> _Aim of the exercise_: Find every line below that contains the string "text", with case taken into account, and copy each of those lines in full.

> _Data extract_:
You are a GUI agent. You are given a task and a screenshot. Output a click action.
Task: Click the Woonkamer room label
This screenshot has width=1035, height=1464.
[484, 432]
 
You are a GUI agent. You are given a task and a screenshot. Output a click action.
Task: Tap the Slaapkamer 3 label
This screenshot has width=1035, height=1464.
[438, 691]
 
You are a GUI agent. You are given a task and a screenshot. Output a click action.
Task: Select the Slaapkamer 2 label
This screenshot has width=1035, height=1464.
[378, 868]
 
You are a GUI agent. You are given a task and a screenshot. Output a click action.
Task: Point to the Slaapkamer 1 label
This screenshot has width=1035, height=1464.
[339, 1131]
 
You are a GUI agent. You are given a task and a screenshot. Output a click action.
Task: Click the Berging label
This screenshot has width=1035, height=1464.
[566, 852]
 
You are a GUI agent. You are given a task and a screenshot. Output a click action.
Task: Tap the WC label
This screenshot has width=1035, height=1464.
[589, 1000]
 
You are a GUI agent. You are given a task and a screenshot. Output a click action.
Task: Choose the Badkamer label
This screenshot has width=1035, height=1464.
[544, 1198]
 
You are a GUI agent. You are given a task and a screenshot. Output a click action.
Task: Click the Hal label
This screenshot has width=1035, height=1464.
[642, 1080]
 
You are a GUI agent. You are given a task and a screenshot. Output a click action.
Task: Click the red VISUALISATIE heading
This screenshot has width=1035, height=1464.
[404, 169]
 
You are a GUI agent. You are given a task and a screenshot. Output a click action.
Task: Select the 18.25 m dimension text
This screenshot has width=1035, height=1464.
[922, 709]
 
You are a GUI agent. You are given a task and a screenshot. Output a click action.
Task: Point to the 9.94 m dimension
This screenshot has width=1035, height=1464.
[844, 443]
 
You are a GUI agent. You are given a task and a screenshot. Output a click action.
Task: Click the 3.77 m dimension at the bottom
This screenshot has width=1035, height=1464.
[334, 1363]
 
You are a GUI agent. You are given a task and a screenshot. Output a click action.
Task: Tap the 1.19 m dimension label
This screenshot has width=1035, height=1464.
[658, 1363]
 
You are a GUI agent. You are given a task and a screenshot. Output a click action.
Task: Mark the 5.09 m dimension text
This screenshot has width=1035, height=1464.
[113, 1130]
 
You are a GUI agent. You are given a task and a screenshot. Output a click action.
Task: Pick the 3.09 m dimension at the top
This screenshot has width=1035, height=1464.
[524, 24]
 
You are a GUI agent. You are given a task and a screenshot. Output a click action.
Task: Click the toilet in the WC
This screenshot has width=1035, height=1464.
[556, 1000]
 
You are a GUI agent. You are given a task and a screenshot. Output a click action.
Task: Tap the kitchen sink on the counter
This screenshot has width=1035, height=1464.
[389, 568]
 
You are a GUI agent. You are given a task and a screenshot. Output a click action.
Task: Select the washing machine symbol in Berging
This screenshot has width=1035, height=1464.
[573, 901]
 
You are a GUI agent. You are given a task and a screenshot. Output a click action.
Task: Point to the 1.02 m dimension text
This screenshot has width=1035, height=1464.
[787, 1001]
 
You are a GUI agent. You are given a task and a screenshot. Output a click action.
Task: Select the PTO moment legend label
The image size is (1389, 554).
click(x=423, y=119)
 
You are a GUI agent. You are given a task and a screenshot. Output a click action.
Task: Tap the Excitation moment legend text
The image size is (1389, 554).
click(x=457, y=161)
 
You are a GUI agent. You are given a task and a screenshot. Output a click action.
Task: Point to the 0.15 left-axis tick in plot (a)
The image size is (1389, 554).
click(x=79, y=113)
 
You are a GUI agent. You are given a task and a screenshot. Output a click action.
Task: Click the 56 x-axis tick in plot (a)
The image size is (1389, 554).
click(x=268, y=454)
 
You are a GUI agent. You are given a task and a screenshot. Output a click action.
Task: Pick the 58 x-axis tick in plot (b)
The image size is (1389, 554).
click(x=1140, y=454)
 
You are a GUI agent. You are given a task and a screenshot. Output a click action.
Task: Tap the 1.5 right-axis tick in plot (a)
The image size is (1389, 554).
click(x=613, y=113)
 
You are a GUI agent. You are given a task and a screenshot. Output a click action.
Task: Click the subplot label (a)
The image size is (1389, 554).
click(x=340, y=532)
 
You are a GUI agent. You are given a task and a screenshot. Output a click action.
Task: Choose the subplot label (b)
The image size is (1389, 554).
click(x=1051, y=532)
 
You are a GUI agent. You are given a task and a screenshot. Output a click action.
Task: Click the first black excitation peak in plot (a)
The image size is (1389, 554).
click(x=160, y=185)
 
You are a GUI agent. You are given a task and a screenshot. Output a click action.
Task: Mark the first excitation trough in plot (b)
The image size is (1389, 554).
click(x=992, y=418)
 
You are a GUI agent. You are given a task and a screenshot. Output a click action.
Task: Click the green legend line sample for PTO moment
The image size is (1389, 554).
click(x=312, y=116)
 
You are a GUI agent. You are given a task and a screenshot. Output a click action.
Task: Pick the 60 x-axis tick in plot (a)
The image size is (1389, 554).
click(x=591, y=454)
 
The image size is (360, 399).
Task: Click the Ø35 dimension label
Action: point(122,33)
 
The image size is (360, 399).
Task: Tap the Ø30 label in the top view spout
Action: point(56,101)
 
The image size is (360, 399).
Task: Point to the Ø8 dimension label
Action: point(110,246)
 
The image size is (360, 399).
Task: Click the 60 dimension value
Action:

> _Exercise answer_:
Task: Select the 18.25 m dimension text
Task: Mark the 5.09 m dimension text
Task: Point to the 1.02 m dimension text
Task: Tap the Excitation moment legend text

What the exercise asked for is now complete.